Cabe señalar que este tipo de estudios suele destacar las diferencias que intenta descubrir, y pasa por alto las coincidencias. Mismas que suelen ser tanto o más frecuentes que las discrepancias (Luján, 2015; Eliot, 2019).
Finalmente, vale la pena comentar las consecuencias que la prevalencia del mito del cerebro masculino y femenino tiene en la cultura, y el papel que esta misma tiene en su sobrevivencia.
La repercusión más obvia de preservar esta creencia se expresa a través del mantenimiento de prejuicios sociales; como la existencia de carreras y profesiones adecuadas para cada sexo, o la presencia de una predisposición biológica de las mujeres a la pasividad, y de los hombres a la agresión (Luján, 2015).
Al considerar que estas ideas tienen sustento científico, se abre la puerta a que las limitaciones establecidas por la cultura con respecto a los géneros se refuercen; obstaculizando que las y los individuos se expresen libremente (Eliot, 2019).

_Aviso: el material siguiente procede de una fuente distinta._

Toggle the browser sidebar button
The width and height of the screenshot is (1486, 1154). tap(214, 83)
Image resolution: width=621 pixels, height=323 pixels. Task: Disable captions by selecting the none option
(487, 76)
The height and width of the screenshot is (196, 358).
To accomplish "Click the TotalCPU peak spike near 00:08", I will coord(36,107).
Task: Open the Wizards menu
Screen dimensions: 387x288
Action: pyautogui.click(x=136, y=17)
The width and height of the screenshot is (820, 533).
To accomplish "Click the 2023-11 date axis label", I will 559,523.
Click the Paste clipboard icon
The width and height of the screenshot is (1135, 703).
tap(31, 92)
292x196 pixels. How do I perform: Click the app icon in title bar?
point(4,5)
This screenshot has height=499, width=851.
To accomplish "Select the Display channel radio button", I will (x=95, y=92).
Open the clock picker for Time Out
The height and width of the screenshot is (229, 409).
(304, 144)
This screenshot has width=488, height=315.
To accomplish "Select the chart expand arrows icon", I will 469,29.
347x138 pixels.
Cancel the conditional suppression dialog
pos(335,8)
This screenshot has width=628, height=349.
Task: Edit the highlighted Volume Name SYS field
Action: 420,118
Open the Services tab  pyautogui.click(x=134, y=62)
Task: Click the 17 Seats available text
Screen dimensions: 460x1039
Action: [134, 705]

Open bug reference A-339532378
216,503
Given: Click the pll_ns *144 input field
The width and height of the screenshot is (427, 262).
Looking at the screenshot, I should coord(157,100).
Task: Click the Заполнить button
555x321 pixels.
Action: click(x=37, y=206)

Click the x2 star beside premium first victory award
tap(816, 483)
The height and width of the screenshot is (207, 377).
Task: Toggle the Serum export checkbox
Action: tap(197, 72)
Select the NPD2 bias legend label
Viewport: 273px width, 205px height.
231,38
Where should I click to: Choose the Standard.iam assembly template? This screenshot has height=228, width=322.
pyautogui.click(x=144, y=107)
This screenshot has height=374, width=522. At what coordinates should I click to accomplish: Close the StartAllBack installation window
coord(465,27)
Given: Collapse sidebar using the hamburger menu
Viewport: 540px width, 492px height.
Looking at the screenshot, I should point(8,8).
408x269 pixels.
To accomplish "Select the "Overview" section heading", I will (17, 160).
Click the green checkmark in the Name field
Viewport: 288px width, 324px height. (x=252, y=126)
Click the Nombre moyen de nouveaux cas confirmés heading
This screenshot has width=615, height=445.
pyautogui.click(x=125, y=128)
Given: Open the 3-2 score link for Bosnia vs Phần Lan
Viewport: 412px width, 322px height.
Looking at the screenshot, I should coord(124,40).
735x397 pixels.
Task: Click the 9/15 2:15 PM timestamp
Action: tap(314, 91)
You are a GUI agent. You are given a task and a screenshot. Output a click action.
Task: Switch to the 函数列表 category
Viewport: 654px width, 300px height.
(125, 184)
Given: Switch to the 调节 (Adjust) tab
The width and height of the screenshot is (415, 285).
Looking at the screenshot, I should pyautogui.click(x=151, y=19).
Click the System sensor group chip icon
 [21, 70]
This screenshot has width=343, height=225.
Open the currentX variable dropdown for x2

Como ya hemos mencionado, el sustento de este mito también afecta al desarrollo de la ciencia, ya que permite que muchos trabajos de investigación sobre el tema surjan de un punto de vista parcial y sesgado por la cultura (Young, Balaban, 2006; Luján, 2015). Aunado a esto, la adopción de dicha postura biologicista obstaculiza la consideración de otras teorías que involucren la influencia del medio en las diferencias observadas en la conducta de hombres y mujeres. De esta manera, se descarta la responsabilidad de la sociedad en la conformación de los roles de género y, sobre todo, se evita el abordaje de estrategias que permitan modificar estos papeles.